According to the new proposed tax rules that were announced by the Government of Canada on November 30, 2020, GST/HST rules would be applicable to:

  • non-resident vendors and digital or distribution platform operators, supplying digital products and services to consumers in Canada.
  • non-resident suppliers of goods and operators of fulfillment warehouses.

There will be a temporary zero GST/HST rating on certain face masks and face shields. However, this will be applicable only for items made after December 6, 2020.

Basic Personal Amount

The basic personal amount is a non-refundable tax benefit that all taxpayers are eligible to claim. The claimable amount was $13,229 in 2020 and is set to rise annually with inflation. It is expected to increase by 15% over the next four years, reaching $15,000 in 2023.

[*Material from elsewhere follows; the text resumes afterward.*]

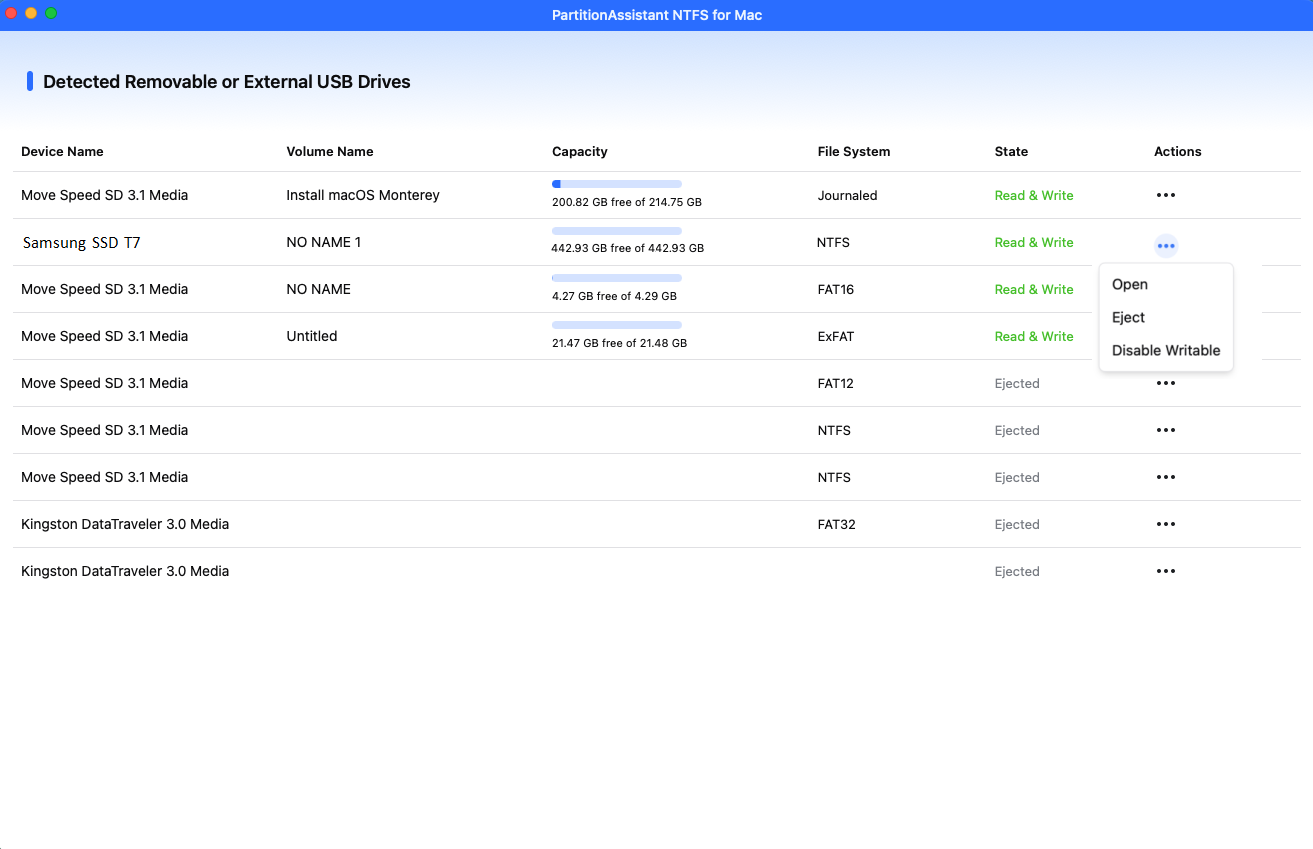Click the actions icon on the first ejected NTFS row
Screen dimensions: 1313x849
1165,430
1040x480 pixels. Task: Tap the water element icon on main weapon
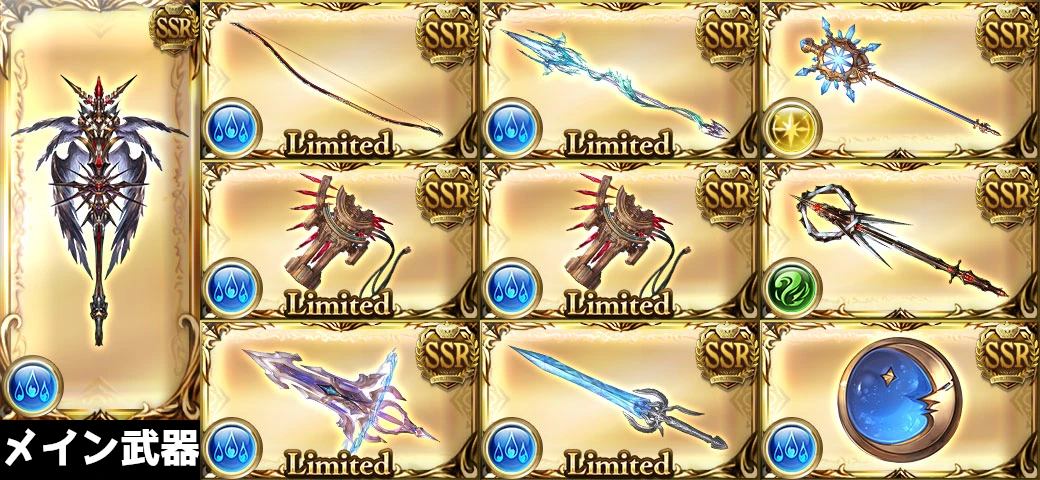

Nevertheless, not everyone will be eligible for this tax break. While wealthy Canadians (those earning over $150,473) will have a reduced basic personal amount, those earning over $214,368 won’t receive any tax benefit.

Possible Effects of These Significant Tax Changes

According to some reliable sources, federal tax brackets have increased by 1.0% to keep up with the Consumer Price Index. This affects how much tax Canadians need to pay since most tax bracket thresholds have increased to keep up with the cost of living. Nevertheless, the inflation rate is computed on a federal basis and big cities with greater costs of living may have higher inflation rates. This is also applicable to the Canada child benefit, which increases with rising inflation. For many households, the rise in tax bracket thresholds and government benefits may not match their budgets.

The basic personal amount ensures that no tax is paid on a certain amount of income. This is to exclude individuals who are close to or below the poverty line from paying taxes. In previous years, changes to this amount were based on inflation. But it has been increased in 2021 by $579 (a 4.37% rise from last year’s amount) and is expected to rise to $15,000 by 2023.

For Canadians who earn less than the basic personal income exemption, this is important as some may receive a complete tax exemption. For Canadians in the middle-income brackets, the effects may not be as prominent. High-income earners may realize little to no benefit from the increase in basic personal income amount.

Understanding the new tax rates and benefits, your eligibility, and documentation procedures will help prevent any unpleasant surprises and expedite the tedious procedure that is tax filing. If you’re unsure of the newest tax rules, seek out professional guidance with your return.